12. The method according to claim 11, further comprising: contacting the SAM coated electrode with a solution comprising the biological agent and allowing the biological agent to be captured by the SAM layer coated on the electrode.

13. The electrochemical biosensor according to any of claims 1-10 further comprising at least one reference and/or counter electrode electrically coupled to said at least one detection electrode.

14. The electrochemical biosensor according to any of claims 1-10, wherein the electrodes are provided on a substrate.

15. The electrochemical biosensor according to claim 14 provided in the form of screen printed electrodes; microelectrodes; on a printed circuit board; or on FETS/OFETS.

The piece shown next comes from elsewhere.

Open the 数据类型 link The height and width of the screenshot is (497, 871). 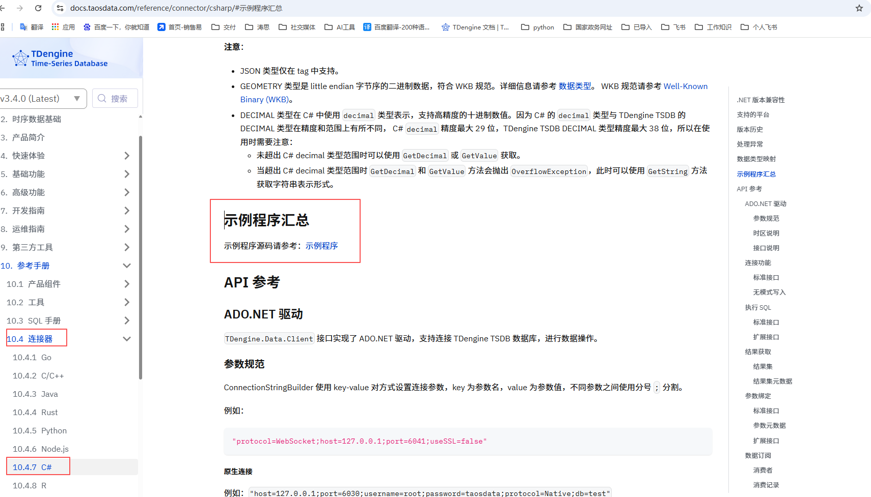tap(575, 86)
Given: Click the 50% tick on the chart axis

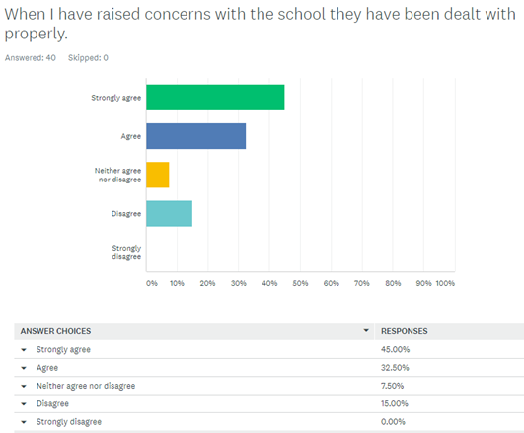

16. Use of an electrochemical biosensor according to any of claims 1-10 and 14-15 in the detection of a target analyte, which is capable of binding, typically specifically binding, to the biological agent captured by the sensor.

17. Use according to claim 16, wherein the target analyte is a chemical (such as a hormone, narcotic or pollutant) or biological molecule (such as, a peptide, protein, glycoprotein, enzyme, glycolipid, cell surface receptor, cytokine, antibody, or nucleic acid).

18. Use according to claim 16 or 17 wherein the target analyte is free within the sample being analyzed, or is still be part of a cell, cell membrane, virus coat, in which the target analyte, is normally found in situ.

19. Use according to claim 18 wherein the target analyte is a virus coat protein.

20. Use according to claim 16, wherein the biological macromolecule, which is captured by the electrochemical biosesnor is ACE-2 and the target analyte is SARS-CoV-2 or a coat protein thereof.

21. Use according to claim 20, wherein the SARS-CoV-2 is COVID-19.